The study, published in the journal Cyberpsychology, Behavior, and Social Networking, compared dark web users to surface web users across five mental health indicators. The differences were stark. Adults who reported suicidal thoughts had nearly three times greater odds of also reporting dark web use. Those who reported non-suicidal self-injury, such as cutting or burning themselves, were nearly five times more likely to say they used the dark web.

The biggest gap showed up around digital self-harm — when someone anonymously posts hurtful or negative comments about themselves online. Individuals who engaged in that behavior had more than 19 times greater odds of reporting dark web use.

Researchers say the findings suggest dark web use may be driven, at least in part, by mental health struggles rather than only privacy concerns. The dark web is a hidden corner of the internet accessed through privacy tools like the Tor browser. It does not appear in traditional search engines and is designed to shield identities and activity, prioritizing anonymity over transparency.

The dark web has been around for more than 20 years, but there has been relatively little research directly comparing the mental health of dark web users to those who stay on the surface web. Its pseudo-anonymous nature and focus on privacy have long raised questions about who is drawn there and why. Until now, those questions have rarely been tested with large-scale data.

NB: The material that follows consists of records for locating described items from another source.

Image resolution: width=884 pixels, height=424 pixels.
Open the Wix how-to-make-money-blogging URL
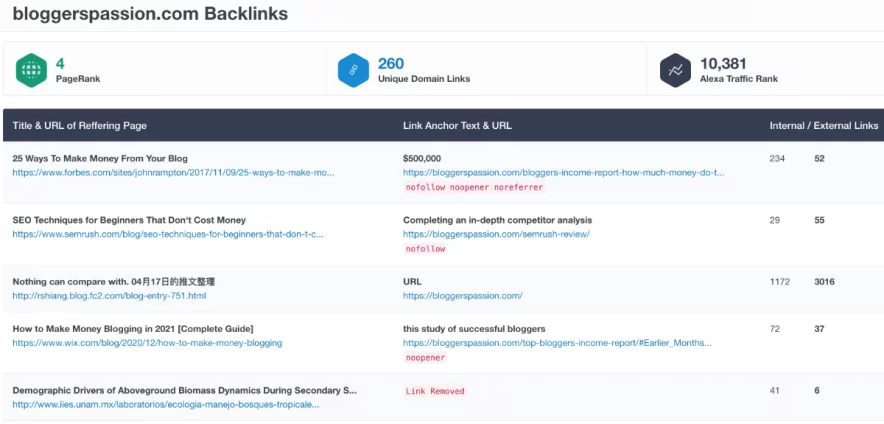coord(147,343)

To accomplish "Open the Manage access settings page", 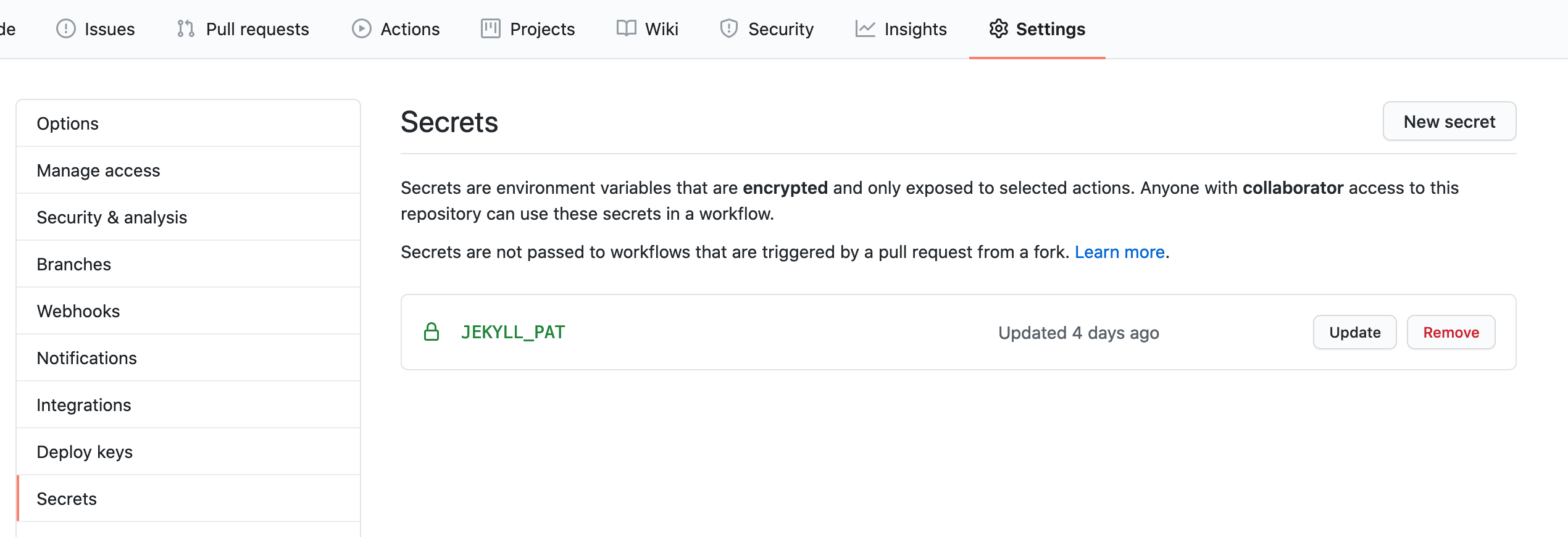I will [x=98, y=170].
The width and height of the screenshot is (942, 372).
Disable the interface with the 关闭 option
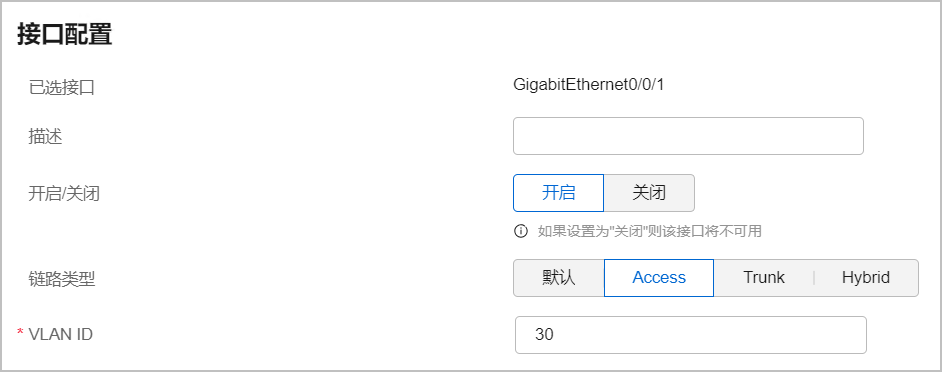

Meldrum and his co-authors — Raymond D. Partin, Ph.D., University of Alabama; Peter S. Lehmann, Ph.D., Sam Houston State University; and Salpi S. Kevorkian, Florida International University — say their results point to a group that has mostly stayed outside the reach of traditional mental health research and outreach.

“Our findings suggest that many individuals who turn to the dark web may be doing so not just for privacy concerns, but as a reflection of deeper mental health struggles and the possible desire to socialize and engage in information-seeking in a context free of scrutiny that might otherwise be experienced on the surface web or offline,” Meldrum said in the university’s release. He added that the dark web “isn’t just a technological frontier – it’s a human one, where vulnerability and pain often go unseen.”

The study’s authors argue that this has real-world implications for how social workers, therapists and other mental health professionals approach online spaces. If people wrestling with depression, paranoia, self-injury or suicidal thoughts are clustering on the dark web, the researchers say, then ignoring those hidden platforms could mean missing some of the most vulnerable.

Equipping mental health practitioners to safely and ethically engage with people in these environments, they argue, could open new paths to support individuals who might never walk into a clinic or talk openly on mainstream social media. Raising awareness among parents, educators and policymakers about this link — much like current conversations about problematic social media use — could also be an important step.

“The dark web may seem like a world apart, but the psychological challenges many people bring into this space are very real,” Meldrum said. “We cannot afford to overlook these digital environments simply because they are used by a subset of internet users. If we are committed to reaching the most vulnerable, we must be willing to engage with them – even in the more hidden corners of the internet.”